MIT: Two Strategies CIOs Need to Deal With the “Biggest Technology Disruption Ever”

“The Internet and e-commerce were major disruptors, but what we’re seeing now is the biggest disruption ever from a technology perspective.”

Those were the words (reflecting a notion previously explored here) of Adriana Karaboutis, CIO of Dell, discussing “what leading the digital enterprise means for today’s top IT executives” at last year’s MIT CIO Symposium. Karaboutis defines the current wave of technology disruption as everything from connected devices (the Internet of Things) and social media to wearables.

Biggest technology disruption ever?
Image credit: Brian Solis

The panel focused on two strategies for addressing today’s unprecedented level of technological disruption: embracing digital technology in order to lead the change, and immersion in the customer experience in order to develop customer-centric technology processes.

For CIOs to to fully comprehend the scope of digital disruption and be prepared to take a leading role, Karaboutis advises other technology leaders to ““Embrace change so you can make change happen.
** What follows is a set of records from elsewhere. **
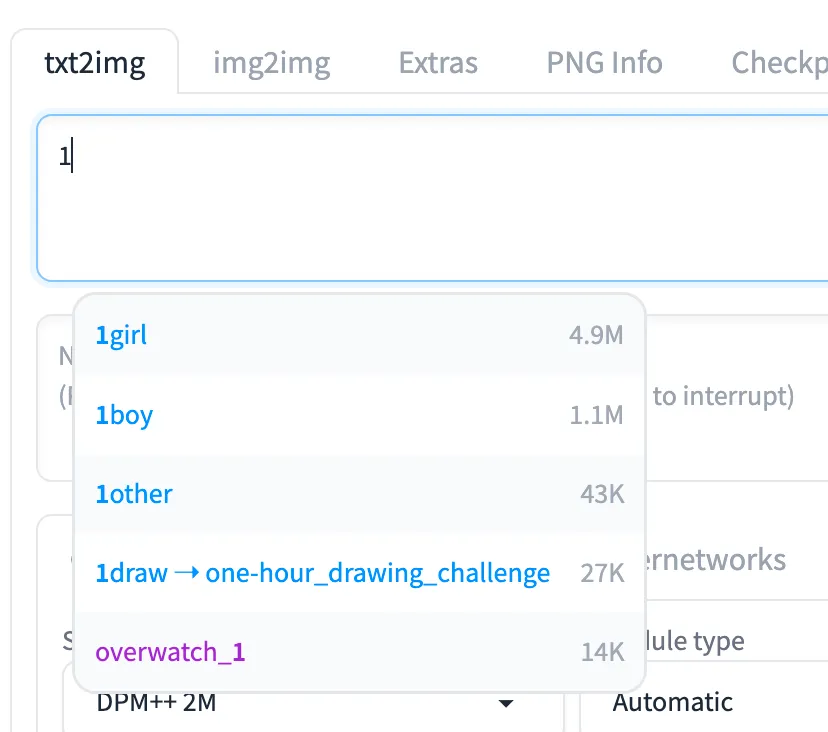This screenshot has height=732, width=828.
Task: Click the 4.9M post count label
Action: click(x=596, y=335)
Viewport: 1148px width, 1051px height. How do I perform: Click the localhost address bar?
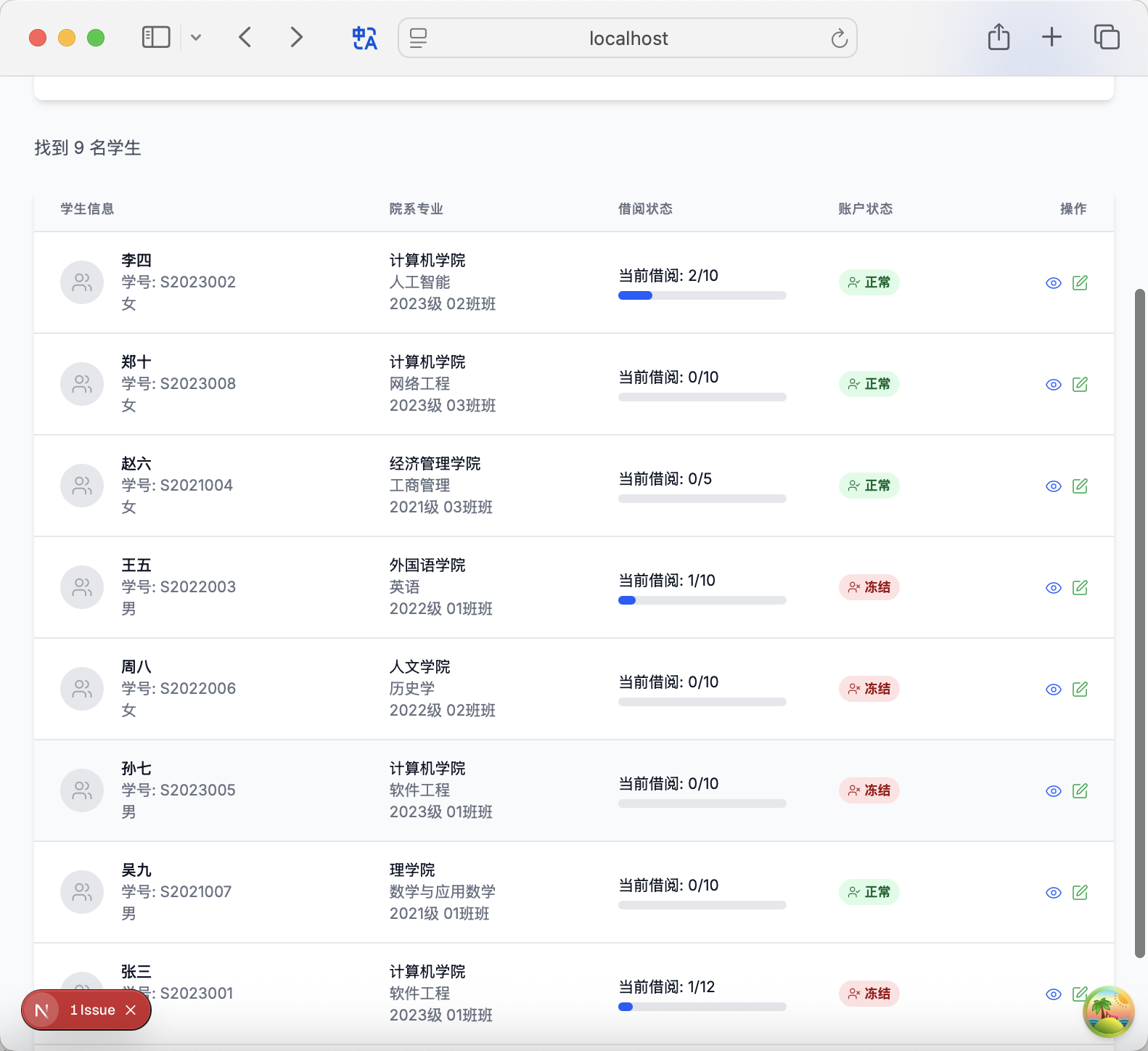coord(628,38)
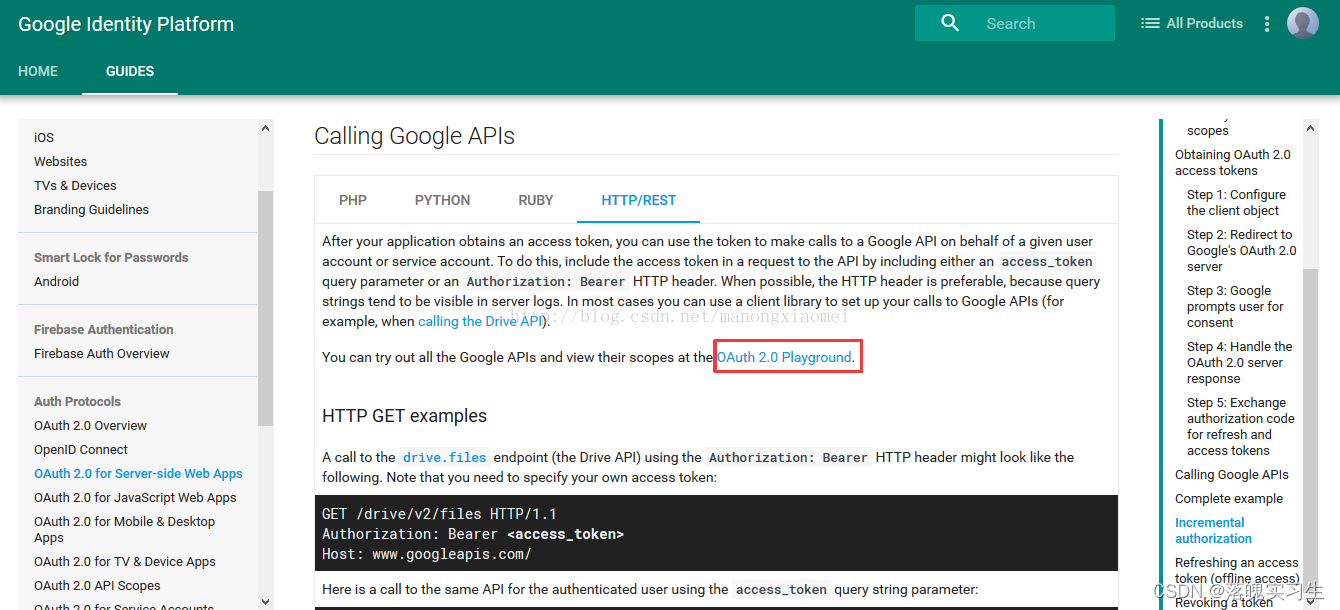The width and height of the screenshot is (1340, 610).
Task: Click the search magnifier icon
Action: [950, 23]
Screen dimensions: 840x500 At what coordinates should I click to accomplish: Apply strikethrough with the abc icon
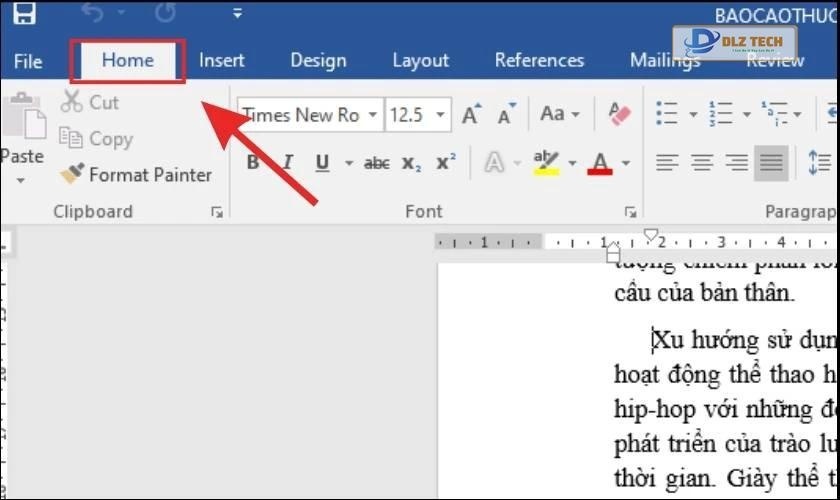[377, 162]
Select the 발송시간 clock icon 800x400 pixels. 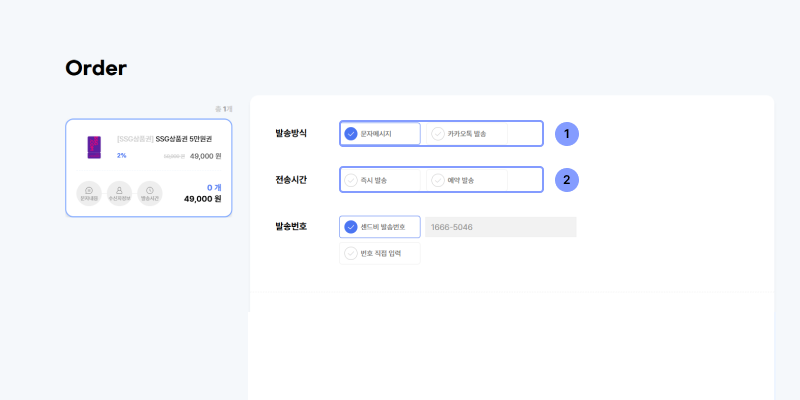(149, 192)
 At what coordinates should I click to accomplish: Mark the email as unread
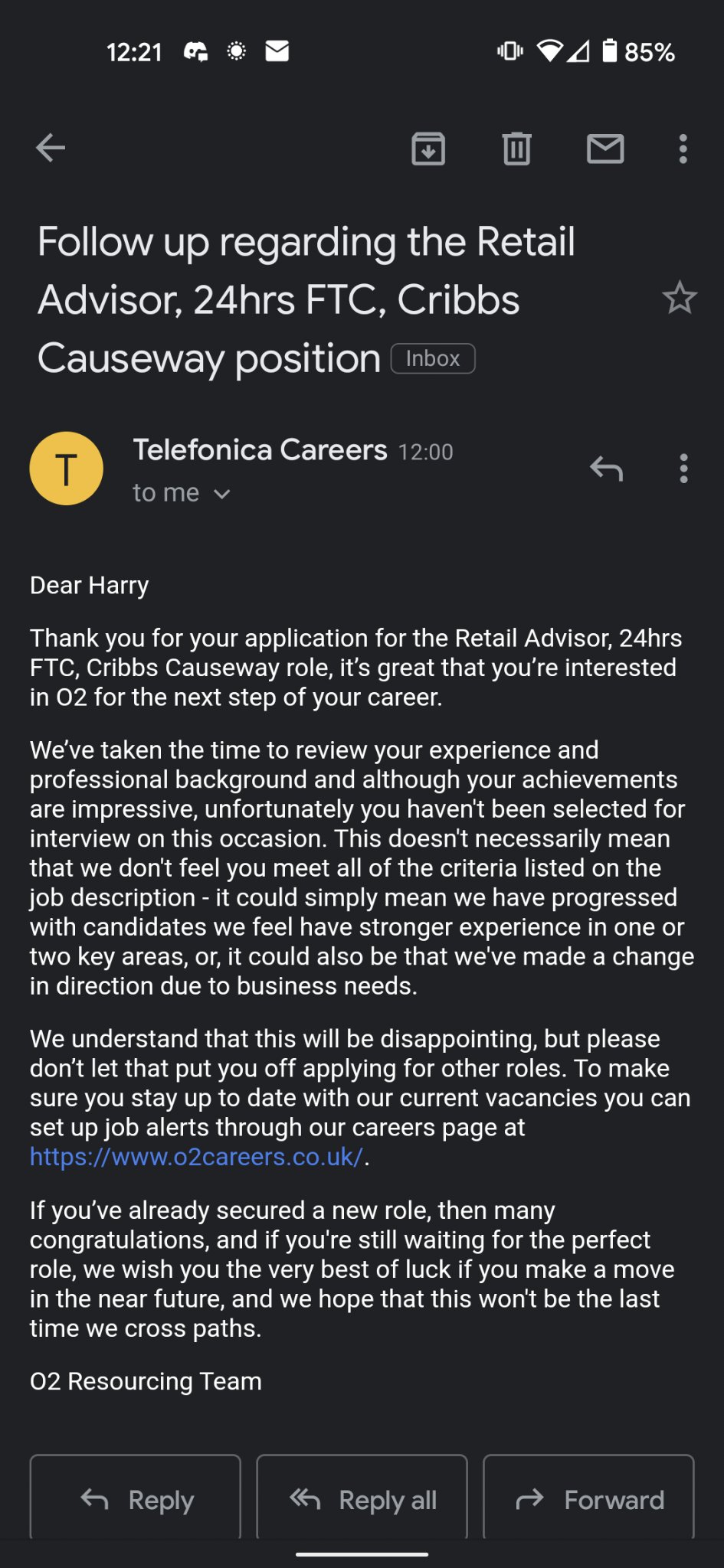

Stop asking people what they want. If Henry Ford had asked people what they wanted, they would have said faster horses.”

Don’t Hesitate – Anticipate

The first key challenge then is to understand the technology landscape and anticipate customers’ needs. Most people focus, quite naturally, on their immediate problems at hand (hence the desire a century ago for faster horses).

To think beyond that level, technology leaders first need to understand emerging technologies, their implications, and the experiences of others. For CIOs, that may mean following thought leaders in different technology areas (such as Vala Afshar, Glen Gilmore and other experts on the Internet of Things) as well as other sources of expert guidance for IT executives.

CIOs then need to apply that knowledge to customer issues in order to anticipate needs (something that’s always been part of our philosophy). Imagine the problem at hand is already solved. What’s the next requirement? And the next? What does—no, what can—the technology permit?

Be Customer-Centric from the Inside Out

The second key strategy is creating a customer-centric digital ecosystem. Volumes have been written on this topic, and Verizon CIO Roger Gurnani had some interesting comments about customer immersion and digital engagement at the MIT Symposium.

What is too often overlooked however is the need to turn that same focus inward, to address the needs of an organization’s internal service “customers”—its employees. Workplace technology plays a key role in attracting and retaining talented employees, and as noted here previously, “Often, enterprises that offer convenient and user-friendly self-service capabilities for external customers fail to adopt such systems or approaches for delivering internal IT (or other functional) services to employees.”

One key example of this is enterprise request management (ERM)—a business efficiency approach which combines a single, user-friendly portal with back-end process automation to enable employees to request any type of service, resource, or product needed to do their jobs, from any shared services group (IT, HR, facilities, finance, etc.). It’s like Amazon.com within the enterprise.

Happy, technology-enabled employees make for happy, technology-empowered customers.

Two other considerations were not specifically addressed at the MIT Symposium but are important to note.

Evolution Beats Revolution

Despite the pace and magnitude of technological developments, not every system and component can be changed out at once. Most organizations still run many of their core enterprise processes on legacy systems. 355 of the Fortune 500 enterprises (plus thousands of other firms) still run mainframes.

Though such systems will eventually be replaced, in the meantime companies need to use flexible automation tools that enable them to build modern, web-enabled, mobile-friendly systems of engagement atop legacy systems of record–and to invest carefully in open-standards based tools that will work with what they have in place today as well as whatever they will have tomorrow.

Empowering Users Helps

No one is closer to business processes than the employees who deal with them every day. Empowering those people with IT-approved graphical workflow mapping tools gets business processes automated quickly, efficiently, and with minimal IT effort. Utilizing IT as a broker of services meets the need for speed while ensuring the results are compliant, compatible, and secure.

CIOs may indeed be experiencing “the biggest disruption ever” in terms of business technology, but the ride isn’t going to end. Rather, tech leaders will need to embrace agility, evolution, and anticipation in order to effectively manage waves of ongoing disruptive change.